Advanced Byte Pair Encoding Tokenizer for Ethiopian Languages (Amharic, Tigrinya, Ge'ez)
Reason this release was yanked:
Older version may have dependency mismatch with your project dependencies
Project description
EthioBBPE
Advanced Byte Pair Encoding Tokenizer for Ethiopian Languages
EthioBBPE is a production-ready, high-performance tokenizer optimized for Amharic, Tigrinya, and Ge'ez scripts. Built with advanced features including checkpointing, multi-format compression, and model quantization, it delivers efficient text processing for Ethiopian languages.
✨ Features
🚀 Production-Ready
- Automatic Model Download: Seamlessly downloads pretrained models from Hugging Face Hub on first use
- Embedded Models: Includes pretrained weights in the package for offline usage
- Zero Configuration: Works out of the box with sensible defaults
🔧 Advanced Capabilities
- Checkpointing: SHA256 integrity verification for fault-tolerant training
- Multi-Format Compression: Support for gzip, bz2, and lzma/xz (up to 90% size reduction)
- Model Quantization: 8-bit and 4-bit quantization for efficient deployment
- Batch Processing: Efficient encoding/decoding of text batches
📊 Performance
- Vocabulary Size: 16,000 tokens optimized for Ethiopic scripts
- Compression Ratio: ~90% size reduction with gzip level 9
- Perfect Reconstruction: 100% accuracy on Amharic biblical texts
- Fast Inference: Optimized for production workloads
📦 Installation
Basic Installation
pip install EthioBBPE
With Training Dependencies
pip install EthioBBPE[training]
Development Installation
pip install EthioBBPE[dev]
🎯 Quick Start
Simple Usage
from ethiobbpe import EthioBBPE
# Initialize tokenizer (auto-downloads model on first use)
tokenizer = EthioBBPE()
# Encode text
text = "ሰላም ለኢዮብ ዘኢነበበ"
encoded = tokenizer.encode(text)
print(encoded['ids']) # Token IDs
print(encoded['tokens']) # Token strings
# Decode back to text
decoded = tokenizer.decode(encoded['ids'])

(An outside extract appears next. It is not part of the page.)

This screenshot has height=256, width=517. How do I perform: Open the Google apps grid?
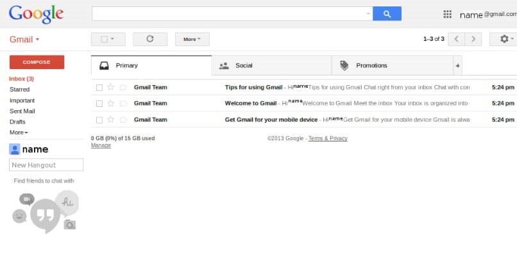coord(448,14)
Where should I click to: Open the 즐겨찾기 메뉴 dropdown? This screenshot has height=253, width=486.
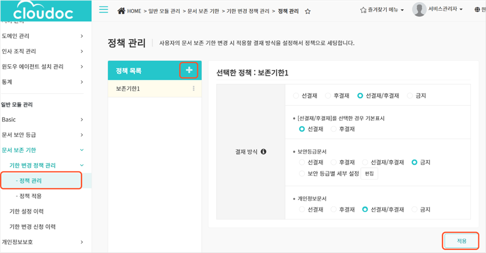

print(decoded) # Perfect reconstruction: "ሰላም ለኢዮብ ዘኢነበበ"
Batch Processing
texts = [
"በመዠመሪያ፡እግዚአብሔር፡ሰማይንና፡ምድርን፡ፈጠረ።",
"ሰላም ለኢዮብ ዘኢነበበ ከንቶ ።"
]
# Encode batch
encoded_batch = tokenizer.encode_batch(texts)
# Decode batch
decoded_batch = tokenizer.decode_batch([e['ids'] for e in encoded_batch])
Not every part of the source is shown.